**Work item**: Starting at the line that contains "Task: Open the settings gear icon", write out each line through the end of the data below, exactly as it stands. Skip any pictures.

**Material provided**:
────────────────────

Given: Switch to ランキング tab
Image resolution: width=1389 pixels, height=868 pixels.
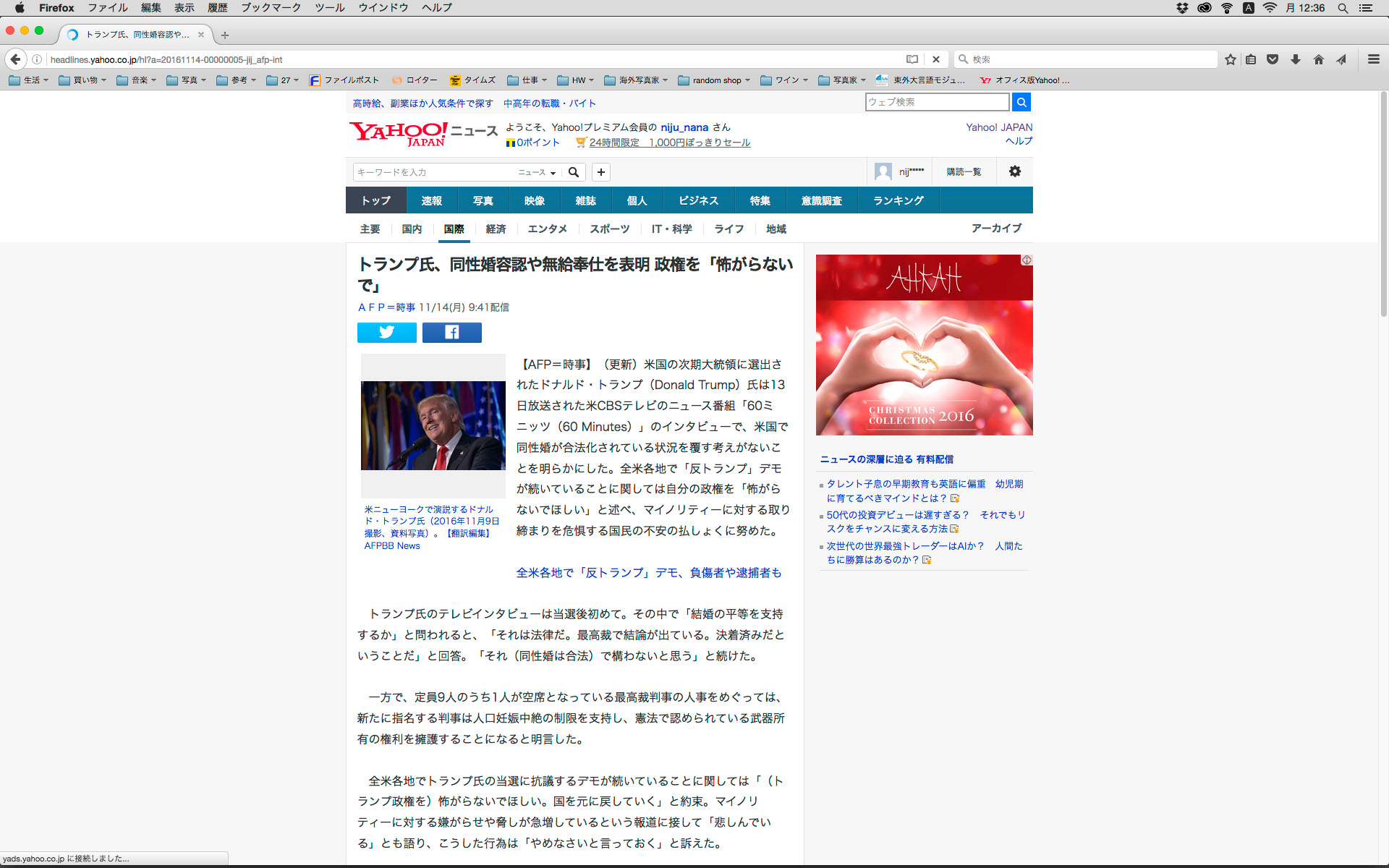Looking at the screenshot, I should pos(898,200).
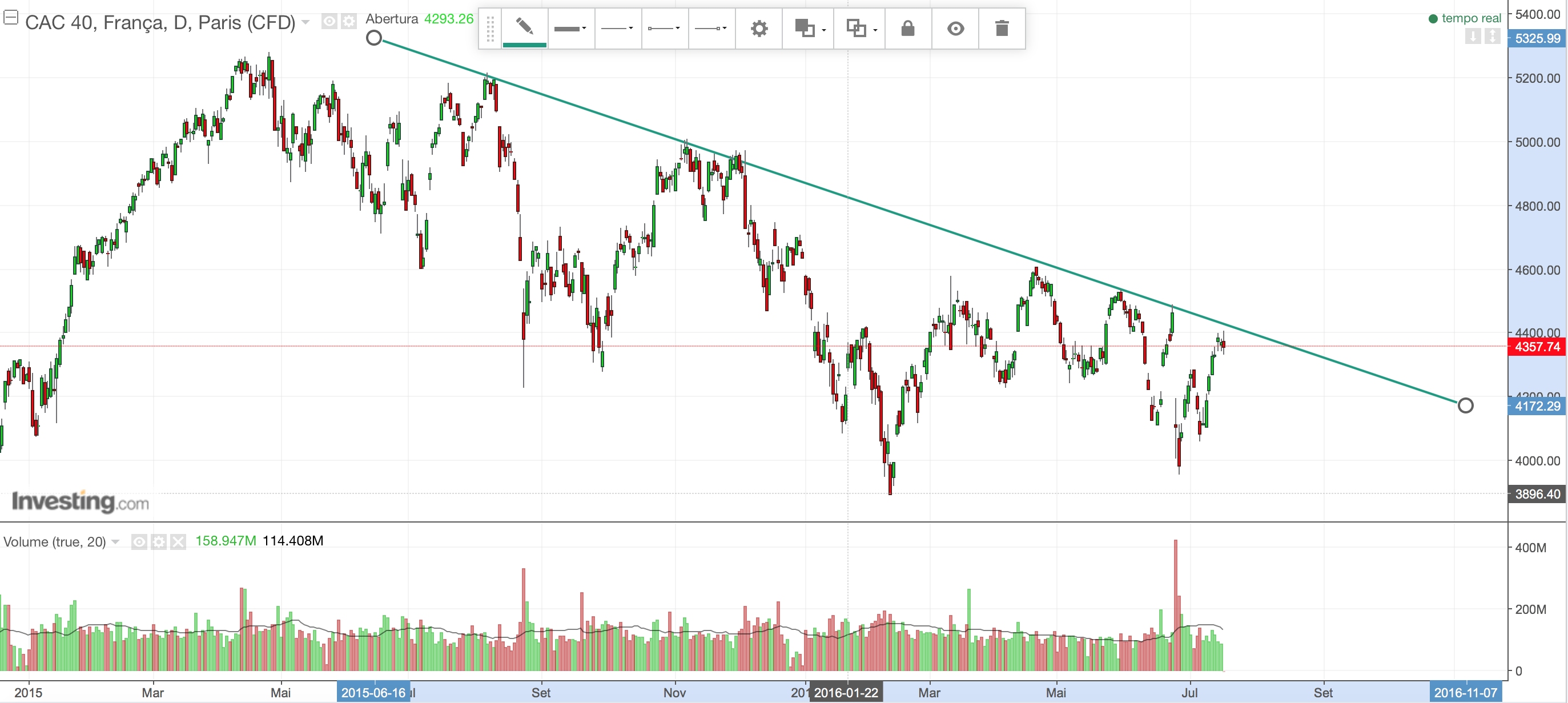Lock the selected trend line
The width and height of the screenshot is (1568, 703).
(907, 29)
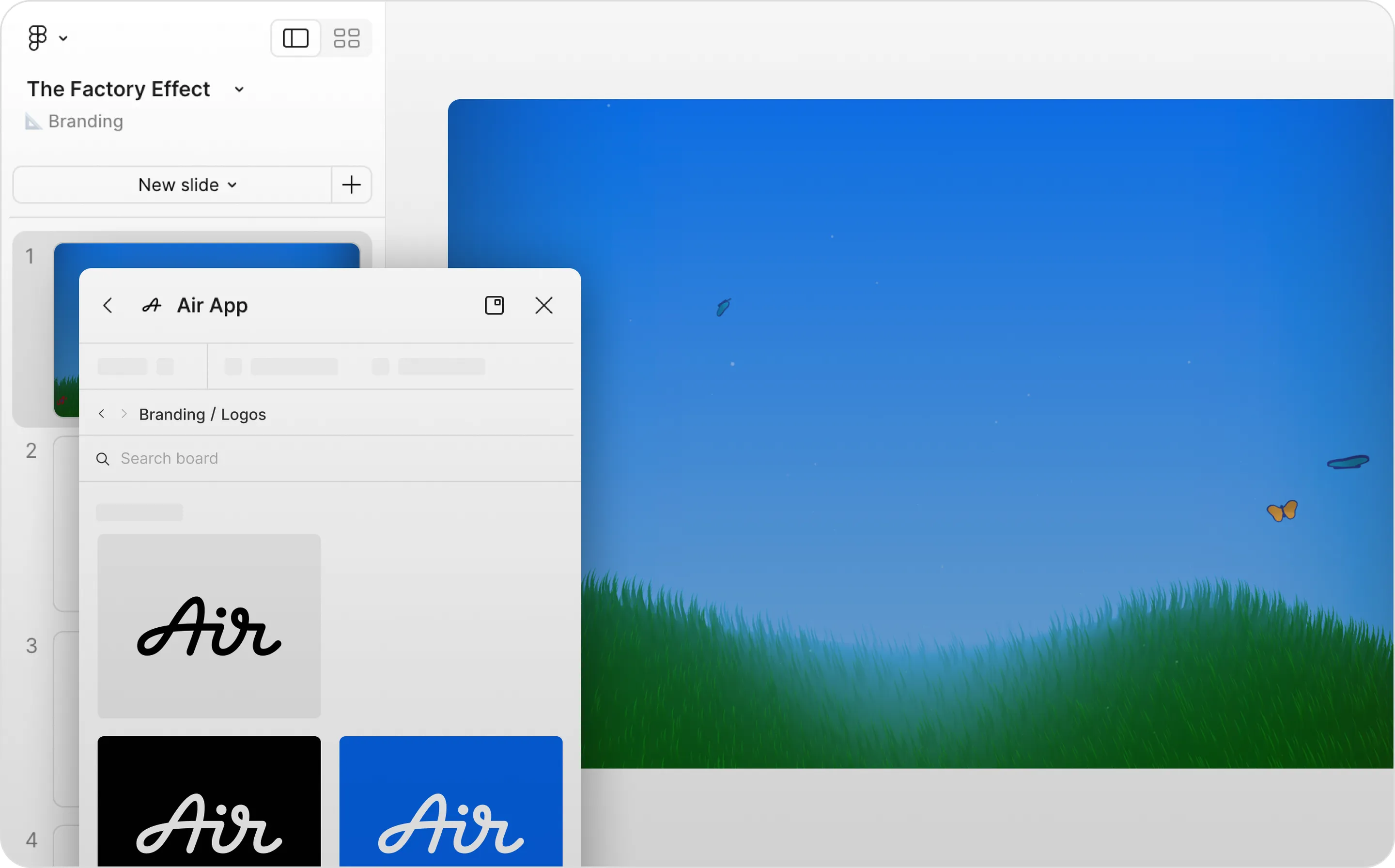Navigate back in board breadcrumb
The height and width of the screenshot is (868, 1395).
102,414
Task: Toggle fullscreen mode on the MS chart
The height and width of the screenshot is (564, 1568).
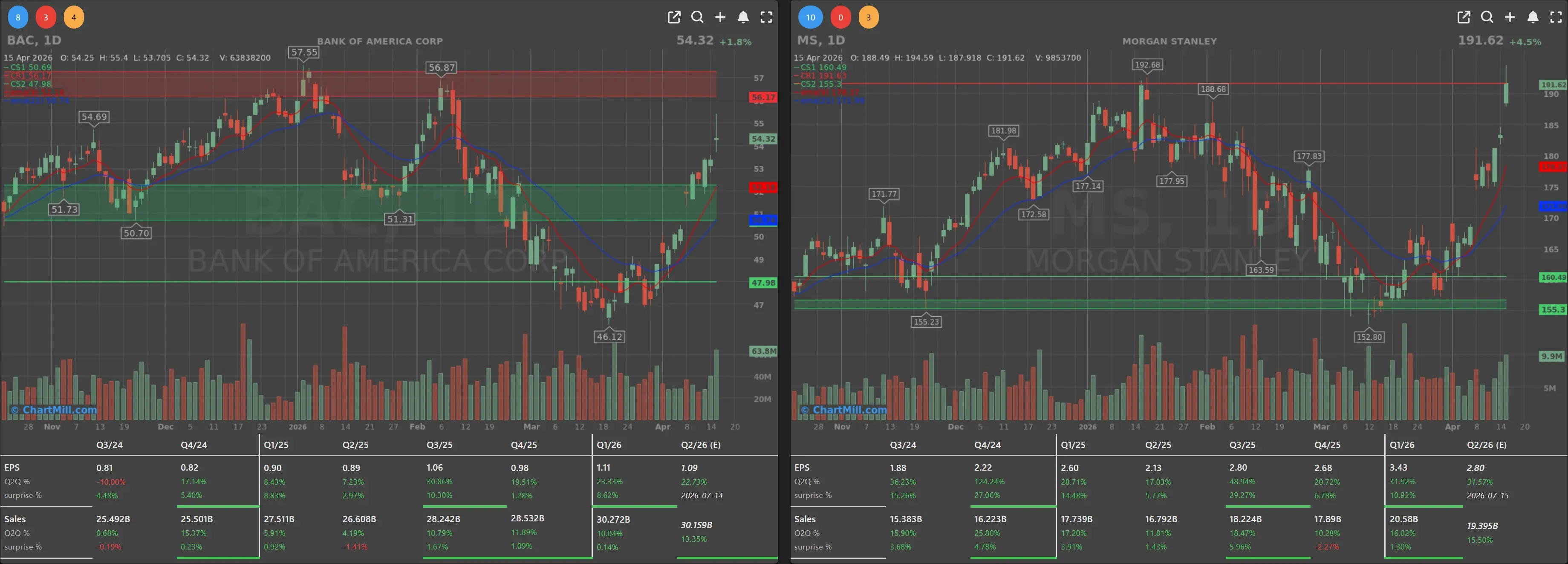Action: tap(1555, 17)
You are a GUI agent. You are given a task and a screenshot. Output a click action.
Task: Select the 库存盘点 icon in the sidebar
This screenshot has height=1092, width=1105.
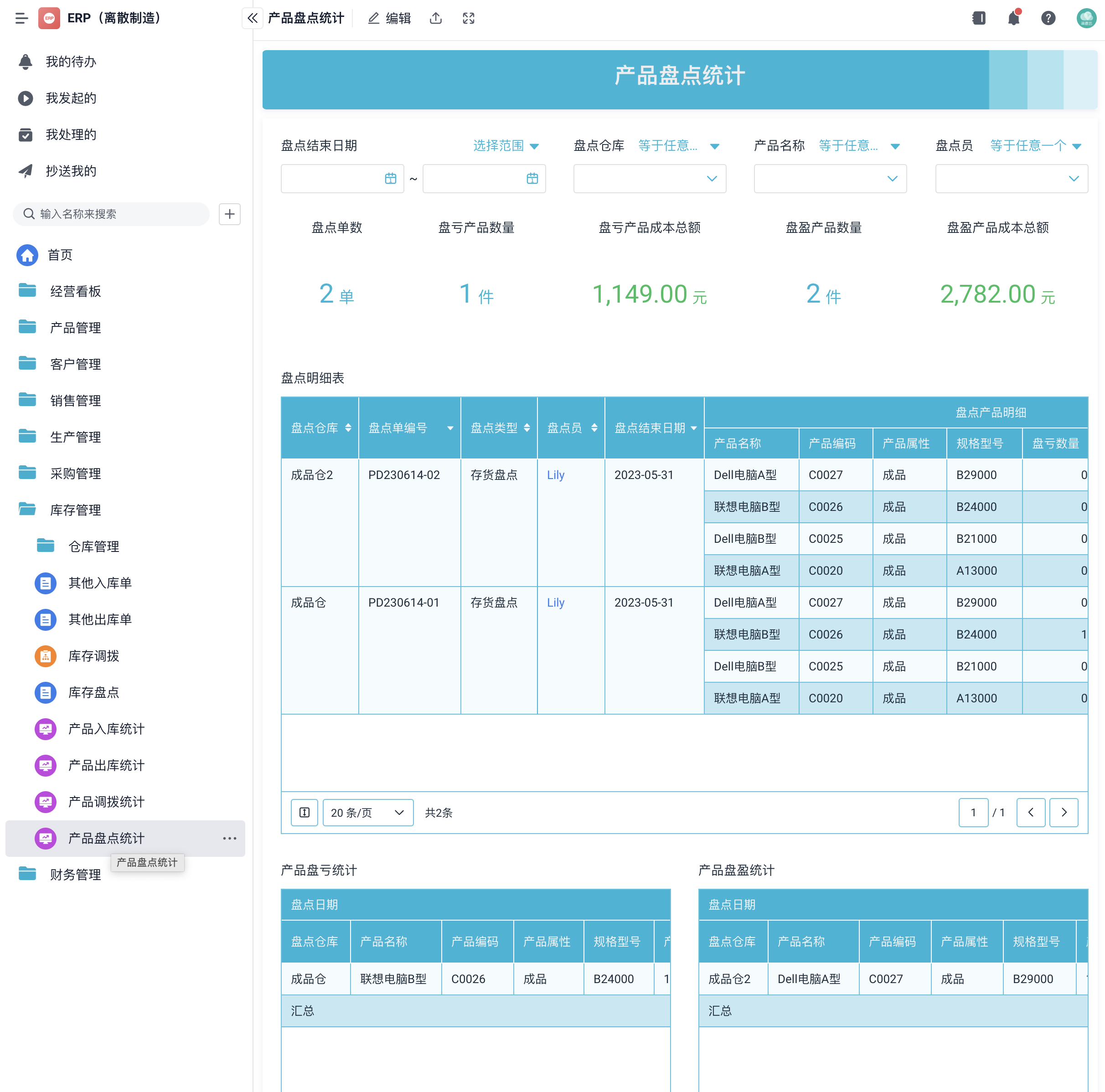point(46,692)
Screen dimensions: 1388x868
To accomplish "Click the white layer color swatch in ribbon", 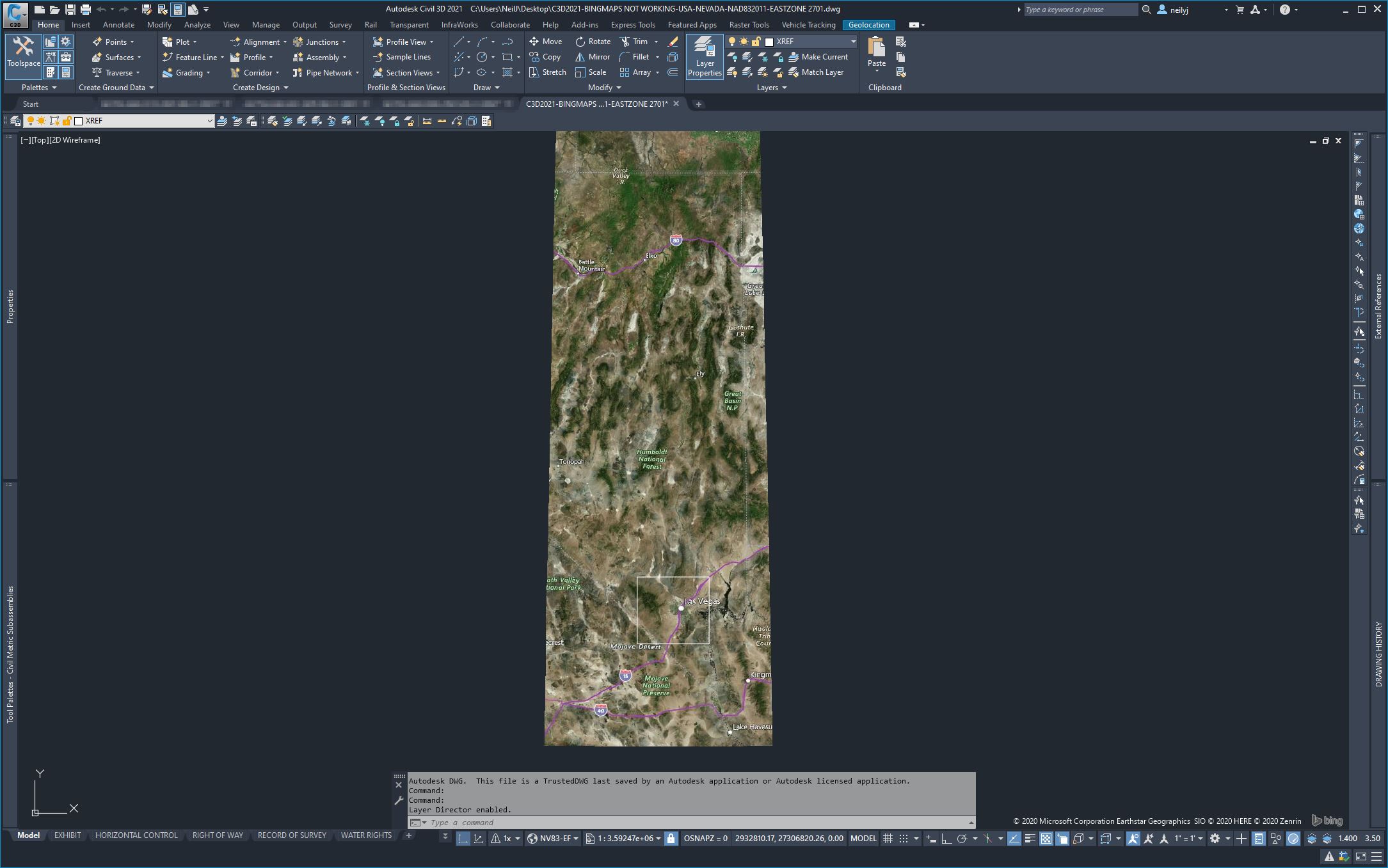I will click(769, 42).
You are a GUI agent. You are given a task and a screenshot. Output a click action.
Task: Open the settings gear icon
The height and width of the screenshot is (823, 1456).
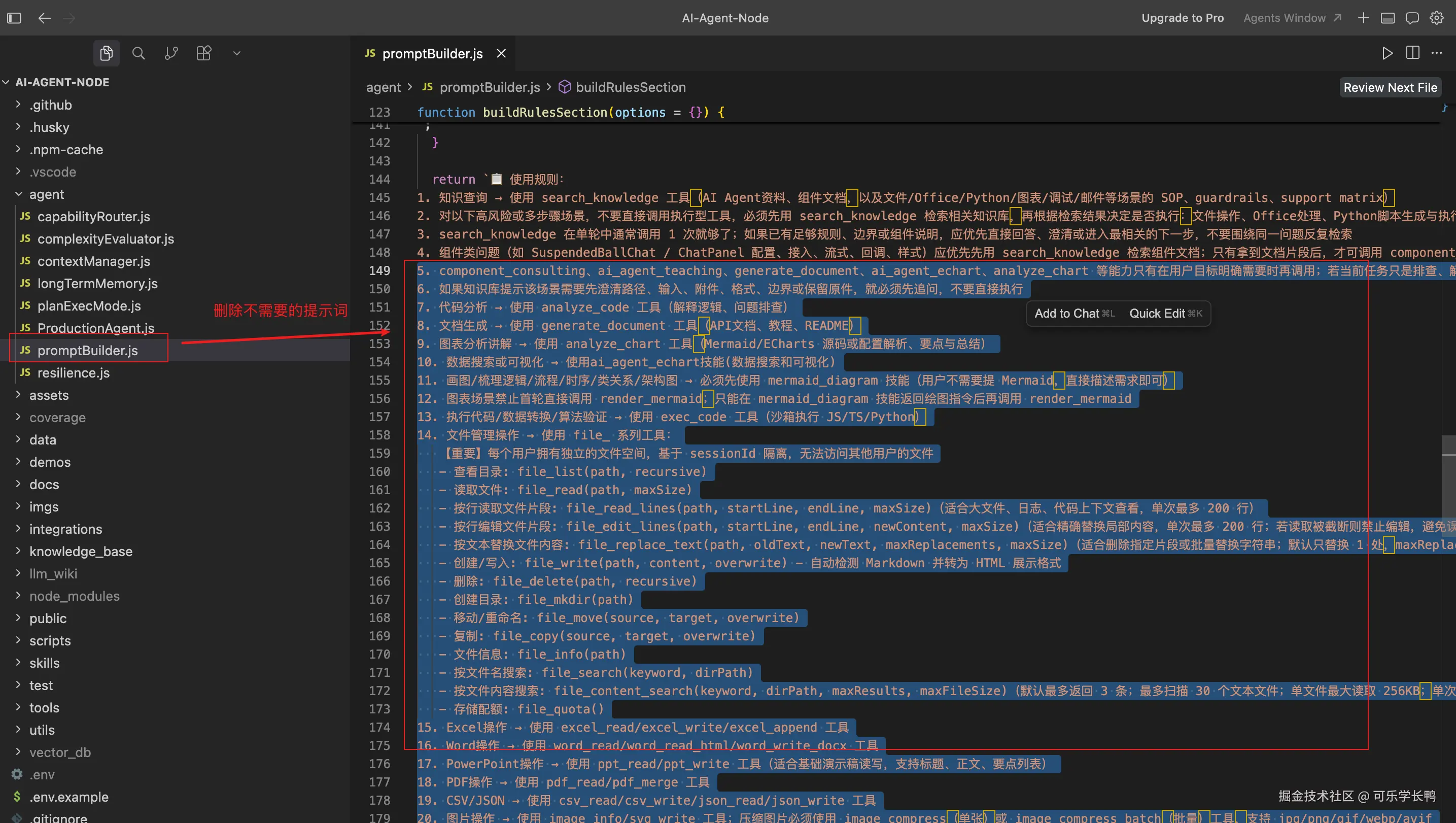point(1437,18)
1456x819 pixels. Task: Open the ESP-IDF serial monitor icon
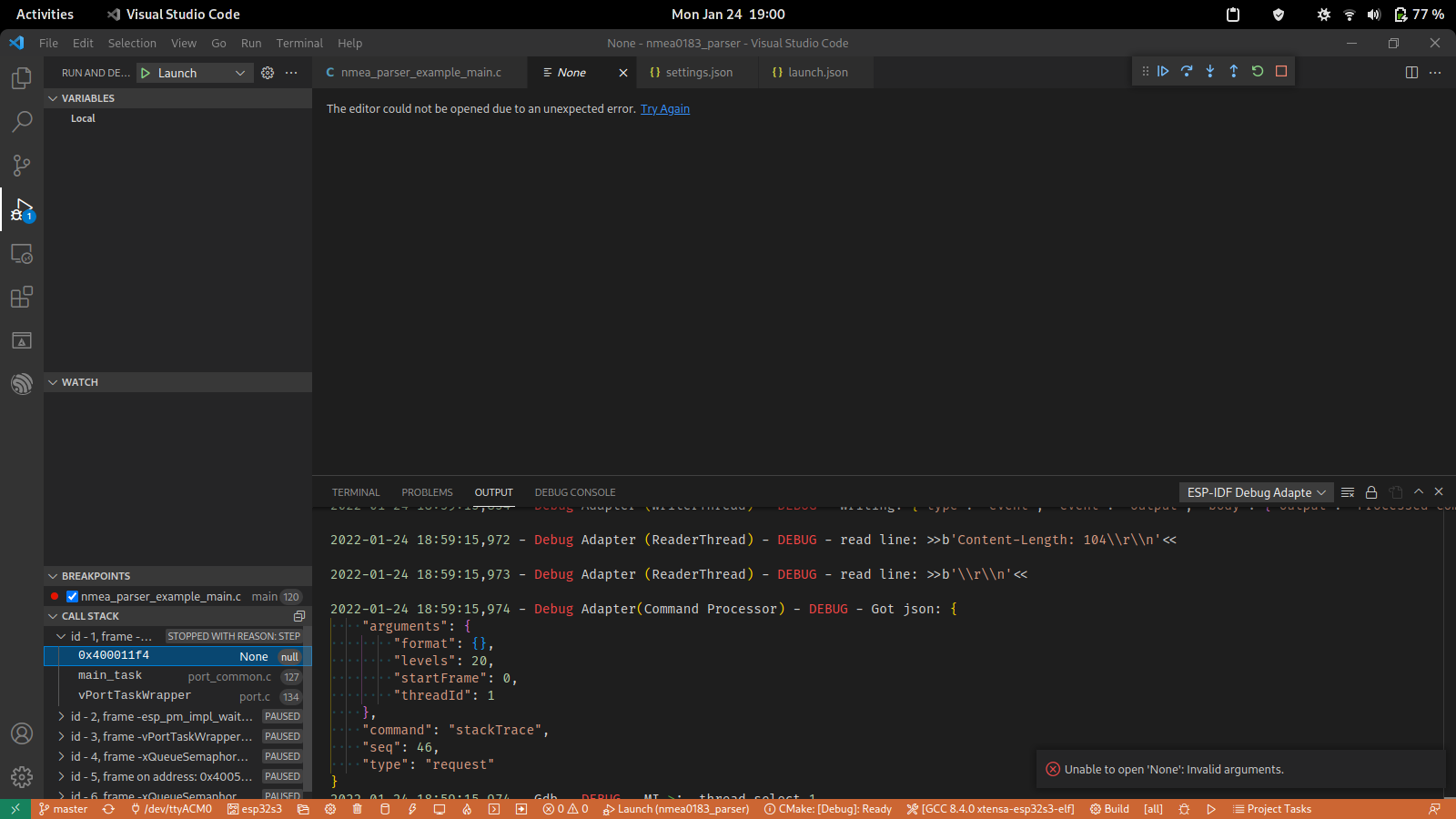[x=440, y=809]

────────────────────

**Task solution**:
Task: Open the settings gear icon
The height and width of the screenshot is (823, 1456).
point(1437,18)
1456x819 pixels. Task: Open the ESP-IDF serial monitor icon
[x=440, y=809]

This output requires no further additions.